Thursday’s growth figures will not only confirm whether the UK is on track for a recession but also inform Chancellor Jeremy Hunt’s decision-making as he enters the final stages of planning for next month’s Budget. In a bumper week for economic indicators there are also employment and wage stats on Tuesday (February 13) and inflation figures on Wednesday (February 14), with the former notable for including data from the ONS Labour Force Survey for the first time since its use was suspended last autumn over concerns about the quality of response data.
Awards season makes its way to London next week as the British Academy hosts the BAFTA Awards on Sunday (February 18), often seen as a bellwether of critical opinion for the Oscars in March. Christopher Nolan’s blockbuster Oppenheimer has emerged as the favourite to sweep the ceremony, with Nolan, leading man Cillian Murphy, and the film itself tipped to win Best Director, Best Actor, and Best Film gongs. Other nominees for Best Film include French legal drama Anatomy of a Fall, coming-of-age dramedy The Holdovers, and Martin Scorsese’s historical epic Killers of the Flower Moon. Emma Stone, star of Yorgos Lanthimos’ dark comedy Poor Things, stands as the likely frontrunner for the Best Actress category, with Oscars rival Lily Gladstone a surprising omission from the nominees list for her role in Killers of the Flower Moon. Even so, Barbie megastar Margot Robbie, whose Oscar snub caused a minor Twitterstorm last week, could have an outside chance of taking home the prize.

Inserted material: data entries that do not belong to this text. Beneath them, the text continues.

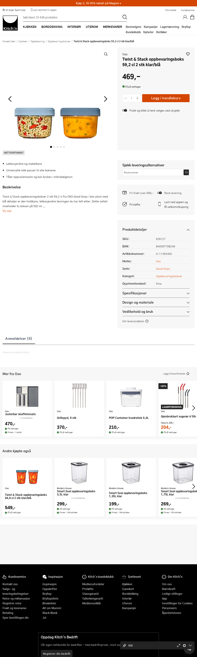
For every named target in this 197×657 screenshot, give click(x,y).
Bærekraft (168, 589)
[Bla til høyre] (105, 99)
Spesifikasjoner (134, 293)
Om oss (167, 584)
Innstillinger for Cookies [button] (177, 603)
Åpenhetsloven (171, 613)
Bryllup (186, 27)
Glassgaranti (90, 594)
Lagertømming (169, 27)
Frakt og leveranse (14, 608)
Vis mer (7, 211)
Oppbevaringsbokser (59, 41)
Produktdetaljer (134, 229)
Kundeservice (188, 10)
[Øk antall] (137, 98)
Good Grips (163, 269)
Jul (44, 618)
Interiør (127, 598)
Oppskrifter (49, 589)
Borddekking (130, 594)
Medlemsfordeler (93, 584)
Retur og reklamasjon (16, 598)
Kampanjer (151, 27)
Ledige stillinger (172, 594)
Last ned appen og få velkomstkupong (176, 204)
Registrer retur (12, 603)
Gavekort (128, 589)
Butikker (161, 32)
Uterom (127, 603)
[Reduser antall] (126, 98)
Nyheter (148, 32)
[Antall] (131, 98)
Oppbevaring (38, 41)
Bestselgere (133, 27)
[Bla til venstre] (10, 99)
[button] (188, 54)
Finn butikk (170, 10)
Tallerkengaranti (92, 598)
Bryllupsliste (50, 598)
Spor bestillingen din (15, 618)
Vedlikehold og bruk (137, 311)
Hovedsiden (8, 41)
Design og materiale (138, 302)
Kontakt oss (10, 584)
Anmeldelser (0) (18, 338)
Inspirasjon (49, 584)
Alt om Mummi (51, 608)
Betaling (7, 613)
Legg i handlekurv (166, 98)
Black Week (49, 613)
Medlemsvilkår (91, 603)
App (164, 598)
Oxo (125, 54)
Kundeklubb (133, 32)
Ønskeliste (49, 603)
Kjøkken (23, 41)
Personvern (169, 608)
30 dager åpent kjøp (13, 10)
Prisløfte (134, 204)
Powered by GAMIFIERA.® (15, 352)
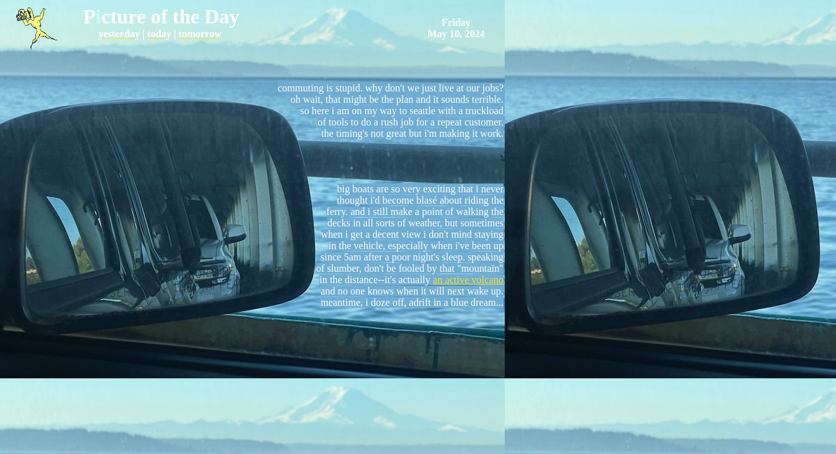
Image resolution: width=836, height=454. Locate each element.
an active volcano (468, 279)
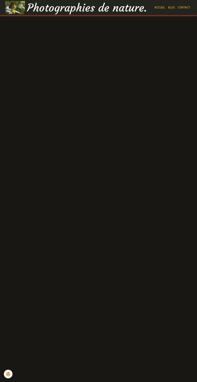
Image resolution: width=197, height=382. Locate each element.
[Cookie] (8, 374)
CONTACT (184, 7)
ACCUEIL (159, 7)
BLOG (171, 7)
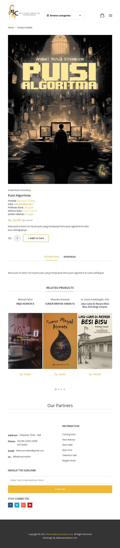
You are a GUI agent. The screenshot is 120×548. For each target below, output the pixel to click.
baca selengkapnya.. (17, 230)
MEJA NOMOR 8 (25, 303)
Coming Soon (69, 434)
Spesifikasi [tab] (70, 256)
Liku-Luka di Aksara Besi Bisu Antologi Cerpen (95, 305)
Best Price (67, 450)
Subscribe (60, 489)
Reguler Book (69, 460)
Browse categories (59, 15)
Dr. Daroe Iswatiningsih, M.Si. (95, 299)
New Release (68, 439)
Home (11, 27)
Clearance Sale (69, 455)
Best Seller (67, 444)
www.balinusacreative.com (59, 534)
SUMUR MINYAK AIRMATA (60, 303)
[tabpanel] (25, 339)
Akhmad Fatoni (25, 299)
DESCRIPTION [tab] (51, 256)
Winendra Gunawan (60, 299)
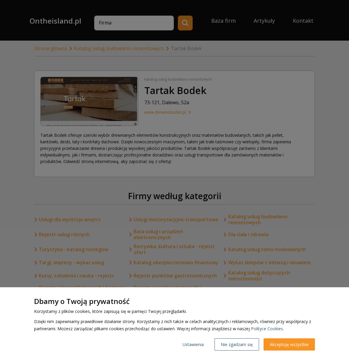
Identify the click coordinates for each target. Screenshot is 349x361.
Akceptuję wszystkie (289, 344)
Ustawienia (193, 344)
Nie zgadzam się (237, 344)
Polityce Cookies (267, 328)
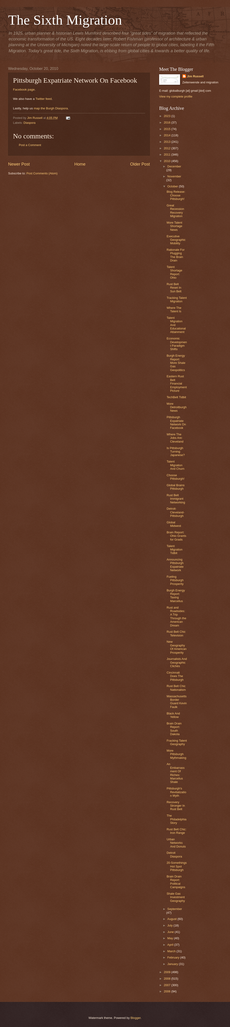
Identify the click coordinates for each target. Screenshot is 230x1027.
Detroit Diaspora (174, 854)
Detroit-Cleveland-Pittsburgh (175, 512)
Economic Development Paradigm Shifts (177, 344)
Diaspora (29, 122)
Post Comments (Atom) (42, 173)
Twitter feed (43, 99)
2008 (167, 978)
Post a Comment (30, 145)
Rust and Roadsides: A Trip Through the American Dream (176, 616)
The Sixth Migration (65, 20)
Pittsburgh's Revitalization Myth (176, 792)
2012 (167, 148)
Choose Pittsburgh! (175, 476)
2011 (167, 154)
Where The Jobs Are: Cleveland (175, 438)
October (173, 186)
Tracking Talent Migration (177, 299)
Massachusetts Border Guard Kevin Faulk (177, 701)
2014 (167, 135)
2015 (167, 129)
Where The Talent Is (174, 309)
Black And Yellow (173, 715)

Following a week where developments in the Middle East have to a degree overshadowed the conflict in Ukraine, expect a renewed focus on Kyiv’s efforts to withstand Russia’s military campaign, starting on Tuesday (February 14) when the defence ministers from the US-led Ukraine Defence Contact Group are due to meet in Brussels. US Defence Secretary Lloyd Austin will chair the gathering and hold a news conference after, as he makes his first foreign trip since returning to work following his secretive treatment for prostate cancer in December. The talks come after Ukrainian President Volodymyr Zelenskyy announced a long-mooted shakeup of the armed forces yesterday amid calls for a change in approach, replacing commander in chief General Valerii Zaluzhnyi with General Oleksandr Syrskyi, commander of the country’s land forces.

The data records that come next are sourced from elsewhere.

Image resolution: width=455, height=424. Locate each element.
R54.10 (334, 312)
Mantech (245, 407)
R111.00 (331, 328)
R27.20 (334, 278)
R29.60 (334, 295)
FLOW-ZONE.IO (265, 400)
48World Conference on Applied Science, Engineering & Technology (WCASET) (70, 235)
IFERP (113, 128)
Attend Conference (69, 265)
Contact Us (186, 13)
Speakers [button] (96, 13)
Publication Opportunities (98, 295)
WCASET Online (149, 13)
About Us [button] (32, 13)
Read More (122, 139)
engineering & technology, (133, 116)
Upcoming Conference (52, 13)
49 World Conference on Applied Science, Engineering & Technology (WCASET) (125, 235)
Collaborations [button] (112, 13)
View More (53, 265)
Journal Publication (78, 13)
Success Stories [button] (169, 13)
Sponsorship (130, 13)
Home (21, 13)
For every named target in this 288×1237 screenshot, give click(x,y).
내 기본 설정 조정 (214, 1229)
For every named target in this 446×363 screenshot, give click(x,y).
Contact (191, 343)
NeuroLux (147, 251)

The conflict is likely to feature prominently at the NATO defence ministers’ meeting on Wednesday (February 15), when Ukrainian Defence Minister Rustem Umerov will join alliance counterparts for the afternoon session, as well at the Munich Security Conference – dubbed the ‘Davos of Defence’ – which opens on Friday (February 17) and lasts through the weekend. Although the final programme is usually only announced just before the conference opens, confirmed speakers already include NATO chief Jens Stoltenberg, UN Secretary General Antonio Guterres and Israeli president Isaac Herzog.

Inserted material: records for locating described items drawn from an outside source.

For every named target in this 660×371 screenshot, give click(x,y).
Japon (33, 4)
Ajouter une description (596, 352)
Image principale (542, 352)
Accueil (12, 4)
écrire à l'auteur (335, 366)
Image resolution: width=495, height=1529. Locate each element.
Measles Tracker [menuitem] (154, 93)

Presidential and legislative elections take place Tuesday (February 14) in Indonesia, the largest Muslim country in the world by population and the world’s third-largest democracy. Incumbent President Joko ‘Jokowi’ Widodo is term-limited, though his 36-year-old son Gibran Rakabuming is the running mate of leading presidential candidate and current defence minister Prabowo Subianto, who’s hoping the third time’s the charm after being defeated by Jokowi in 2014 and 2019. Although Prabowo, who has vowed to build on Widodo’s policies, has a comfortable lead in polls, it’s not clear he has enough votes (50 per cent overall and at least 20 per cent in each province) to avoid a runoff that won’t be held until June 26. The new president will take office in October.